Lo anterior, debido entre otras cosas a que el virus tendría que salir por tierra, lo cual en muchos casos supone franquear enormes barreras geográficas como serían selvas, desiertos o cordilleras; o por vía marítima, lo cual supone una oferta de transporte limitada, lenta y relativamente fácil de controlar mediante cuarentenas.
Esa lentitud permite detectar a los infectados toda vez que el tiempo de tránsito sería suficiente en muchos casos para que la enfermedad se manifieste en el transmisor potencial. Hoy en día las posibilidades de que un virus viaje con rapidez por el mundo entero en el cuerpo de un organismo humano o animal vivo o muerto son altas debido a que la aviación franquea con extrema facilidad y frecuencia cualquier barrera geográfica.
Además, el avión pone al transmisor potencial y aún sin manifestaciones evidentes, en la posibilidad de contagiar a otros pasajeros mediante la circulación del aire en la cabina y directamente y en cuestión de horas en territorio fuera de la zona infectada, transmisor que en la mayoría de los casos se mezcla antes de llegar a los controles sanitarios en las llamadas “zonas estériles” -qué ironía- de los aeropuertos, con receptores potenciales caminando junto al infectado por los pasillos de la terminal aérea, en la plataforma o esperando ser despachados en algún almacén, generando una potencial bola de nieve de contagios.
Es así que evidentemente, el reto para el regulador sanitario global, nacional y local, para los operadores aéreos y para los administradores aeroportuarios es enorme y aplica tanto en el origen del traslado como en su destino final, incluyendo los puntos de escala y conexión. Además de aplicar tal y como está sucediendo, protocolos internacionalmente sancionados, el suspender servicios aéreos desde y hacia las zonas afectadas definitivamente ayuda.

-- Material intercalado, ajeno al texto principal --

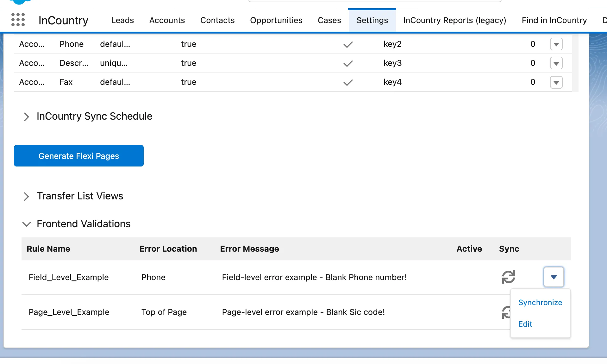Click sync icon for Field_Level_Example rule
This screenshot has width=607, height=364.
pyautogui.click(x=508, y=277)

El problema se complica conforme la geografía de la zonas afectadas se amplía, entonces, las consecuencias para el aerotransporte y las economías pueden ser devastadoras.
El que firma esta opinión constató esto en carne propia durante un viaje por Asia en el año 2003, cuando el llamado “Síndrome Respiratorio Agudo Severo”, mejor conocido como SARS, se había propagado desde la provincia de Guangdong (Cantón) en China, causando alarma en todo el mundo, viaje que supuso entre otras cosas no saludar de mano a nadie y lo digo en serio: ¡A nadie!, salir corriendo cuando uno escuchaba a alguien estornudar, anticipar la llegada al aeropuerto para ser sometido a controles sanitarios y comprender que cualquier síntoma durante el recorrido podría dar origen a ser puesto con justicia en cuarentena.
Recuerdo además que las tarifas aéreas se vinieron abajo ante la caída de la demanda y las aerolíneas de la región sufrieron enormes pérdidas. Pero insisto: “Toquemos madera” para que el ébola o cualquier otra plaga, no encuentre y menos en la aviación, el medio para expandirse por toda la faz de la tierra.